WOLSEY — Find any clover patch this time of year, and you’re likely to discover it a buzz with a variety of insects busy gathering the plentiful harvest of pollen. And hopefully, among those insects you’ll see the Western Honey Bee.
First brought to North America by the Europeans in 1622, this tenacious, miniature workhorse now occupies every continent in the world except Antarctica, and is the single most important pollinator in agriculture globally.
According to the South Dakota Department of Agriculture there are 185 beekeepers in the state, 100 of which produce at the larger commercial level. In 2008, the state ranked second in the nation by producing 21,375,000 pounds of highly desirable alfalfa-sweet clover honey, with an estimated value of $28,643,000.
But just as impressive, is the impact these pollinating marvels have on agriculture itself. Honey bees are responsible for almost 80% of all crop pollination and without them, farmers and consumers alike could potentially face a great loss.
Wolsey Honey, a locally owned honey production operation,was purchased by Scott Brown in 2014 from Bill Rhodes, and has become a valuable asset in this vast web of commercial beekeepers nationwide. He and his son, Trent Brown and their crew, work with over 3600 hives spending the summer months focused on areas between Tulare and Tripp, and from West Gann Valley to southwest of Mitchell.
Trent Brown, who has been working with bees for the last fourteen years, has acquired a great deal of knowledge and respect for these industrious insects. “Bees are very intelligent, they have their own little civilization going on,” Brown said, “and collectively as a group, operate much like the human brain does. ”Domesticated bees practice what is referred to as flower fidelity. They are able to concentrate on one specific species or crop at a time, paying little to no attention to other distractions. When they have worked that particular crop, they will move on to the next. “Bumble bees on the other hand, have a very short attention span and non-indiscriminately bounce from one plant to the next - big bodies, little brains.” remarked Brown.
As winter approaches, the bees are packed up and hauled to Beeville, Texas. From there they travel to California to work in the almond groves during the bloom period. The bees are also moved from Texas across to Yumatilla, near Indian River, Florida, where they make Brazilian Pepper-tree honey. The Brazilian Pepper-tree is considered a nuisance plant by many, but a new study suggests that this invasive species has remarkable medicinal qualities and may possibly be the key component in treating MRSA and several other pathogens.
In Jacksonville, the bees work in the gallberry patches, a small evergreen holly bush that produces a unique, amber colored honey, quite popular in the Southern states. A small number of bees will work in the blueberry fields, while the majority will be moved to the larger orange blossom groves. In May, they are transported back to South Dakota to work the clover, alfalfa, and sunflower fields.

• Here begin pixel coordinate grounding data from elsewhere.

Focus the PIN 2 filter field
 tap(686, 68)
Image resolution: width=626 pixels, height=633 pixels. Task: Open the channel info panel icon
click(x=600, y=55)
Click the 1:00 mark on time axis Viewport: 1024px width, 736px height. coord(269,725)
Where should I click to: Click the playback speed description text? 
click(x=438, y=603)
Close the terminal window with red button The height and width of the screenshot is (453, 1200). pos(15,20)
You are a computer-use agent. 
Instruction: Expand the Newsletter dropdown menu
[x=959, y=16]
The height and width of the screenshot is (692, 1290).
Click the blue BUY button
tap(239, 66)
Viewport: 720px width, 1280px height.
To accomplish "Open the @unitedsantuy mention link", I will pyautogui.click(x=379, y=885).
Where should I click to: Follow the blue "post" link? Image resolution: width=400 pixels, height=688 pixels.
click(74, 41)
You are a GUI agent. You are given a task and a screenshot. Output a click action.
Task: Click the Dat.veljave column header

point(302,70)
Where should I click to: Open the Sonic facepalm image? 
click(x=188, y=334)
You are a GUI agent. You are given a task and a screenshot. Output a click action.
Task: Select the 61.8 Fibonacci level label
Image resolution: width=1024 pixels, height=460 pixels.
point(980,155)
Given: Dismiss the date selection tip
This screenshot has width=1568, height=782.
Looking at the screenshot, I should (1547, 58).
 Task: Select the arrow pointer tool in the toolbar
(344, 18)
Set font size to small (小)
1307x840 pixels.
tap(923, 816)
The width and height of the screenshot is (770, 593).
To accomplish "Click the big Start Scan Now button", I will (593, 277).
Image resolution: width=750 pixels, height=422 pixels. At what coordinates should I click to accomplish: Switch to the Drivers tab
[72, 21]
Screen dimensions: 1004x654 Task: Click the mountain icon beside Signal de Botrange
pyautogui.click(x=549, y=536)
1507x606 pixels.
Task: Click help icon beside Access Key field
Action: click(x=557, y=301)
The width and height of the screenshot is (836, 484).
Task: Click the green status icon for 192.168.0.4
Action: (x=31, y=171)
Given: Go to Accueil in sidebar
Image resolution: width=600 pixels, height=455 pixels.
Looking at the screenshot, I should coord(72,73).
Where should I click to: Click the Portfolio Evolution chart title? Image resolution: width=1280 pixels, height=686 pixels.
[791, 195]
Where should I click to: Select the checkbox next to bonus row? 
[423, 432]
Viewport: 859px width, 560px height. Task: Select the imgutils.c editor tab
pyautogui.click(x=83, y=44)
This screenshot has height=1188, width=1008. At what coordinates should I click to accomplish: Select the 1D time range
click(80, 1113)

In recent years, there has been a lot of talk about the drastic die-off of honey bee colonies and the probable causes. In 2013, Colony Collapse Disorder had been responsible for the loss of more than 10 million beehives, twice the normal rate. And although there have been several possible explanations for CCD, so far no single trigger has been widely accepted by the scientific community.
Suggested causes include infections from the Varroa and Acarapis mites (no bigger than a pinhead, foulbrood, a disease that destroys the larvae, malnutrition, genetic factors, immunodeficiency, loss of habitat, beekeeping practices, or perhaps a combination of them all.
But there are other factors drawing a great deal of suspicion. Herbicides, pesticides, growth regulators and certain genetically modified crops are among the possible culprits. This rings true for the Brown family who has experienced it first hand. Brown’s grandmother began working with bees for Roger Bailey Enterprises in Fairmont, Neb. In 1987, his father, Scott Brown, joined the company at McCool, but eventually relocated the hives to Wolsey in an attempt to escape a pesticide called Pencap-M, that was being extensively used to combat the Western Corn Root-worm. Now banned, this pesticide was linked to not only killing the rabbits and pheasants in Nebraska, but the bee population, as well.
”It’s not difficult to determine what’s going on,” Brown said, “all we have to do is test the enzymes in the honey for any substances that shouldn’t be there. These chemical companies have known about these hazards since 2004, but because pesticide use translates into big revenue, they have been reluctant to admit it.”
The state of South Dakota has recognized the potential dangers of pesticide use in relation to bees and encourages ground applicators using field sprayers to notify the area beekeepers before spraying.
Brown has a few suggestions of his own.
“We need to make sure that local utility companies and county weed control personnel are trained in properly using these products and understand the potential problems they cause. They need to realize that the clover, alfalfa and wildflowers growing in the ditches are food for the bees. What we sometimes interpret and classify as weeds, the bees view as their livelihood.”
This Western Honey Bee provides an invaluable service to the world’s food producers and is facing an uncertain future.
Trent Brown of Wolsey Honey, discusses the business behind raising bees and his concern for their future.